FlashORM Studio includes a built-in Metrics dashboard that gives you real-time visibility into your database's health, performance, and activity — without any external monitoring tools.

Metrics Dashboard

Accessing Metrics

Click the chart icon in the left navbar of FlashORM Studio, or navigate directly to /metrics.

bash
flash studio
# then open http://localhost:PORT/metrics

Database Support

MetricPostgreSQLMySQLSQLite
Connections✅ (always 1)
Database Size
Cache Hit Rate
Deadlocks
Row Activity
Active Queries
Query Performance✅ requires pg_stat_statements✅ requires performance_schema
Table Sizes

Cloud databases (Neon, PlanetScale, etc.)

FlashORM automatically falls back to available system views when certain tables are restricted. On Neon for example, pg_statio_user_tables is used instead of pg_stat_database.

Metrics Tab

The main dashboard shows time-series area charts that auto-refresh every 30 seconds. On first load, charts are seeded with slight variation around the current values so lines are immediately visible.

Connections

Tracks how many database connections are open:

  • Active — connections currently executing a query
  • Idle — connections open but waiting
  • Total — all open connections
  • Max — configured connection limit (max_connections)
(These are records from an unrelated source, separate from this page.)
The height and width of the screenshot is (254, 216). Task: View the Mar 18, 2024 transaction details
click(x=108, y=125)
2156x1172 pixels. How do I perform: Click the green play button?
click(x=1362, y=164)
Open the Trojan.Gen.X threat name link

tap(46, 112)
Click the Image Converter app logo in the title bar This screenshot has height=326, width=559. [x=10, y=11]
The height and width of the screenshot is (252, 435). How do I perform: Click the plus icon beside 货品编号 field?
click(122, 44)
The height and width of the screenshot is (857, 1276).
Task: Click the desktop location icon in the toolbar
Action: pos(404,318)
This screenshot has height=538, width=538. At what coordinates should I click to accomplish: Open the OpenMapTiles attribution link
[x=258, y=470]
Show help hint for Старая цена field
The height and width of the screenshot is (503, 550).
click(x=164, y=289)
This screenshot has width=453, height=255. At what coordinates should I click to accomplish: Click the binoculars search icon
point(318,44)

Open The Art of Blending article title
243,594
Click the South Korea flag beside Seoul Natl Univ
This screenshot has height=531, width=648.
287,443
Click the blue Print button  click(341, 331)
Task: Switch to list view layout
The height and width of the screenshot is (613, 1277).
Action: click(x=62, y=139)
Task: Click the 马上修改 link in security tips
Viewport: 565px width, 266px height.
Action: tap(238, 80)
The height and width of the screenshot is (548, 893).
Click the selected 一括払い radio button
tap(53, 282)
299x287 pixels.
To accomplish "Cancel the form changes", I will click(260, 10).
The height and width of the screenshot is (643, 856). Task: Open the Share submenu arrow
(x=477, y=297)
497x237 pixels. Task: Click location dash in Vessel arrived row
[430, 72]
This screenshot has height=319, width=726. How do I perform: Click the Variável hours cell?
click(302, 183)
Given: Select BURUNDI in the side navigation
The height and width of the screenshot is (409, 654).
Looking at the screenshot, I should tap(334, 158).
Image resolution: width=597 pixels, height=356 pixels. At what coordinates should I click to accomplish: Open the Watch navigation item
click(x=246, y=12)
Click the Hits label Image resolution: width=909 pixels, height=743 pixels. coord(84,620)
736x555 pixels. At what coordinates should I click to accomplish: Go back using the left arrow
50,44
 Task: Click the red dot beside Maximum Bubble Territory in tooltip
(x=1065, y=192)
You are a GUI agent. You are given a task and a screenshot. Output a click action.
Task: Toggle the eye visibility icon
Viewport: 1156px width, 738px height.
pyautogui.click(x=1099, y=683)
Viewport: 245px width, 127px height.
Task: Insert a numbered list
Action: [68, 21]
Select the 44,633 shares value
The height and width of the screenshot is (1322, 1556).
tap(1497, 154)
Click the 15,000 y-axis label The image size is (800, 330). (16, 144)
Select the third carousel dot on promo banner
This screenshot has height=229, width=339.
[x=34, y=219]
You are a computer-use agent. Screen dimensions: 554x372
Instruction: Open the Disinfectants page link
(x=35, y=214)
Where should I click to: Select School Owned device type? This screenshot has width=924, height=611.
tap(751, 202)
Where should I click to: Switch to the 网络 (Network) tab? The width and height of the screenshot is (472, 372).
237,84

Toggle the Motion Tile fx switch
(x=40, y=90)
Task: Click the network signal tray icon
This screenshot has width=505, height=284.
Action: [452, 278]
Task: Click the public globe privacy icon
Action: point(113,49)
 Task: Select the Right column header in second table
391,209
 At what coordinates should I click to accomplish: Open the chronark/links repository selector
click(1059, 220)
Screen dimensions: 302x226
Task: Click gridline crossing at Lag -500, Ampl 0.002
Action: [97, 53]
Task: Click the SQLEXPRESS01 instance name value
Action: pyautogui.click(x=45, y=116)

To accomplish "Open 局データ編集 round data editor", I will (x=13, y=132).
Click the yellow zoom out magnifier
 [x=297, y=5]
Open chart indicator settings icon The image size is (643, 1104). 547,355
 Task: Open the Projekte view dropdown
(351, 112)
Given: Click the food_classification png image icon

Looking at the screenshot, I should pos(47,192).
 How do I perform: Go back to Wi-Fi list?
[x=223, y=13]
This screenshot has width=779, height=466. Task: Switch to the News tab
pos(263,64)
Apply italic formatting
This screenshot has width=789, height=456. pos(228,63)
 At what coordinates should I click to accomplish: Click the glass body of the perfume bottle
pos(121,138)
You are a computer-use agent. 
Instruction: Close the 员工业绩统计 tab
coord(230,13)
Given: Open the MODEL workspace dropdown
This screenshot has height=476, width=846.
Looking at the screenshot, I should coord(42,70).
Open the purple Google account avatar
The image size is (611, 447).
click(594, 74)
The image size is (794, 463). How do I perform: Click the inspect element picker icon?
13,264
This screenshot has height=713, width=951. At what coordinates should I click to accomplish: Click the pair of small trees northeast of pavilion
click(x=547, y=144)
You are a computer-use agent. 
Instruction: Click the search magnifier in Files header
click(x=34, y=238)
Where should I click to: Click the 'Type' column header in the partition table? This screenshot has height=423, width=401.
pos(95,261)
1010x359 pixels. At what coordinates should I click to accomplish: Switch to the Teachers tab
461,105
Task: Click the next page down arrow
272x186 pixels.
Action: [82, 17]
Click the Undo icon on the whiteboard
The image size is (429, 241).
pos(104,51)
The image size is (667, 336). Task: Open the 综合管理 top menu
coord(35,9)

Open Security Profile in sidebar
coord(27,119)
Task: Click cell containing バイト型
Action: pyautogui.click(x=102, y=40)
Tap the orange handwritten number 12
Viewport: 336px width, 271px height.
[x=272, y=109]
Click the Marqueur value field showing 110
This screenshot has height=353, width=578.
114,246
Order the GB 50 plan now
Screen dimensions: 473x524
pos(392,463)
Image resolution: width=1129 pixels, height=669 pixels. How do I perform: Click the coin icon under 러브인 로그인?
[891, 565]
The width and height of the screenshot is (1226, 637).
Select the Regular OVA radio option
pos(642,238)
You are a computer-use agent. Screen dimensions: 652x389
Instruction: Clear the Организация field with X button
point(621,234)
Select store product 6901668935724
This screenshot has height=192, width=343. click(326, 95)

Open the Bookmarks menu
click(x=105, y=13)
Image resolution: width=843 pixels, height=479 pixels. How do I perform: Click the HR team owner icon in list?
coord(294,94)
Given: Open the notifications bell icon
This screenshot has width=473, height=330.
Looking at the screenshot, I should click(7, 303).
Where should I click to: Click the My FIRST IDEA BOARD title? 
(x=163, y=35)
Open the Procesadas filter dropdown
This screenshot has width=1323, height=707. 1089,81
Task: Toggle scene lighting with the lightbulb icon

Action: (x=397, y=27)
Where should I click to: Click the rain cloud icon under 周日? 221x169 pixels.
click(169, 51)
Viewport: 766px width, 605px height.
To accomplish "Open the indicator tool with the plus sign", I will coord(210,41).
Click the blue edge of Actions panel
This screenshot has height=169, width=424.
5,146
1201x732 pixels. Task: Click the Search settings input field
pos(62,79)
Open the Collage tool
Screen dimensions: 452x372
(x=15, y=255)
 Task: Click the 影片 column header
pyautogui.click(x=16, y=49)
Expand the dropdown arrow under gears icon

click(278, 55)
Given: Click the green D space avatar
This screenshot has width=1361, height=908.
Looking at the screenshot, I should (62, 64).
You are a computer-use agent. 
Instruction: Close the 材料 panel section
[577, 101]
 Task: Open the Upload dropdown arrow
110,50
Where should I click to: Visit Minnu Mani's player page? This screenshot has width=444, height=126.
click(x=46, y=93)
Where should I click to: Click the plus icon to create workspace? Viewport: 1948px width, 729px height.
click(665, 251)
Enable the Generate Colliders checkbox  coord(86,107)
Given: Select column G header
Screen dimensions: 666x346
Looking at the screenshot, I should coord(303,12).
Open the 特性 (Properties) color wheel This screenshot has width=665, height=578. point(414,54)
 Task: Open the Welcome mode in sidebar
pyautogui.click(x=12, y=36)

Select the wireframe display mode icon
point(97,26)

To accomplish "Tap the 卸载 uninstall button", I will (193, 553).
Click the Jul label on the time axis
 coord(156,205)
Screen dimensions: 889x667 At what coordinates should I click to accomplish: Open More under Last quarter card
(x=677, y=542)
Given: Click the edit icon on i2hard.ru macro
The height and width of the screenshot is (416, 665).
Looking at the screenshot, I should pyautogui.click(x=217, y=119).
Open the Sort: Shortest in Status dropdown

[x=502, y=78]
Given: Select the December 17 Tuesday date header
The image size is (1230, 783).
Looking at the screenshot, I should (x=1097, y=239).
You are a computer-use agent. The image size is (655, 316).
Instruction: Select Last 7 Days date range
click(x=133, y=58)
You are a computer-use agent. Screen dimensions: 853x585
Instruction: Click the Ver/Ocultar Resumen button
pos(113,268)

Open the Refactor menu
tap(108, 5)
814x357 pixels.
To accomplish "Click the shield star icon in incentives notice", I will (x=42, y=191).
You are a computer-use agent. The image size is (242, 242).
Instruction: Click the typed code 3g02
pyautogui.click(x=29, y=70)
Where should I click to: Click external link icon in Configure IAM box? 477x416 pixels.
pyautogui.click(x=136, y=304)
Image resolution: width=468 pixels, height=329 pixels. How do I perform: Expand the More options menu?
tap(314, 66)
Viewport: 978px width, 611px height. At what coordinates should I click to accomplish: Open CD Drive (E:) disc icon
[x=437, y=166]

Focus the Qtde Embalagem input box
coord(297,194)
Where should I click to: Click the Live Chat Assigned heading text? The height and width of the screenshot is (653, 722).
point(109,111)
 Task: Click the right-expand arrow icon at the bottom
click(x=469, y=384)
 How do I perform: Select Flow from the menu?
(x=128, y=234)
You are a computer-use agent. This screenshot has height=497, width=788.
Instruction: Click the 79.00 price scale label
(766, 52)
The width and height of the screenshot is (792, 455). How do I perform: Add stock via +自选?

High active connections close to max means your connection pool may be saturated.

Database Size

Total disk space used by all tables and indexes, shown in B / KB / MB / GB.

Cache Hit Rate

Percentage of data reads served from memory vs. disk:

  • > 90% — healthy
  • < 80% — consider increasing shared_buffers (PostgreSQL) or innodb_buffer_pool_size (MySQL)

Deadlocks

Count of deadlock events since the last stats reset.

A deadlock happens when two transactions are each waiting for a lock the other holds. PostgreSQL auto-detects and resolves them by cancelling one transaction.

Transaction A: locks row 1, waiting for row 2
Transaction B: locks row 2, waiting for row 1
→ Deadlock — PostgreSQL cancels one transaction

A non-zero deadlock count in production usually indicates a concurrency bug — transactions updating the same rows in inconsistent order.

Row Activity

Shows inserts, updates, and deletes per poll interval (delta, not cumulative totals), so you can see write activity spikes in real time.

  • Spike in inserts → bulk import or high write traffic
  • Spike in deletes → cleanup job or bulk removal
  • High updates → frequent record modifications

Active Queries

Active Queries

Shows all queries currently executing on the database:

ColumnDescription
PIDProcess ID — use to kill a stuck query
UserDatabase user running the query
Stateactive = running, idle in transaction = waiting
DurationHow long it has been running
QuerySQL being executed (truncated to 120 chars)

Long-running queries

On PostgreSQL, kill a stuck query with:

sql
SELECT pg_terminate_backend(PID);

Query Performance

Query Performance

Shows the top 10 slowest queries ranked by mean execution time.

Requirements:

  • PostgreSQL: pg_stat_statements extension
  • MySQL: performance_schema (enabled by default on MySQL 8+)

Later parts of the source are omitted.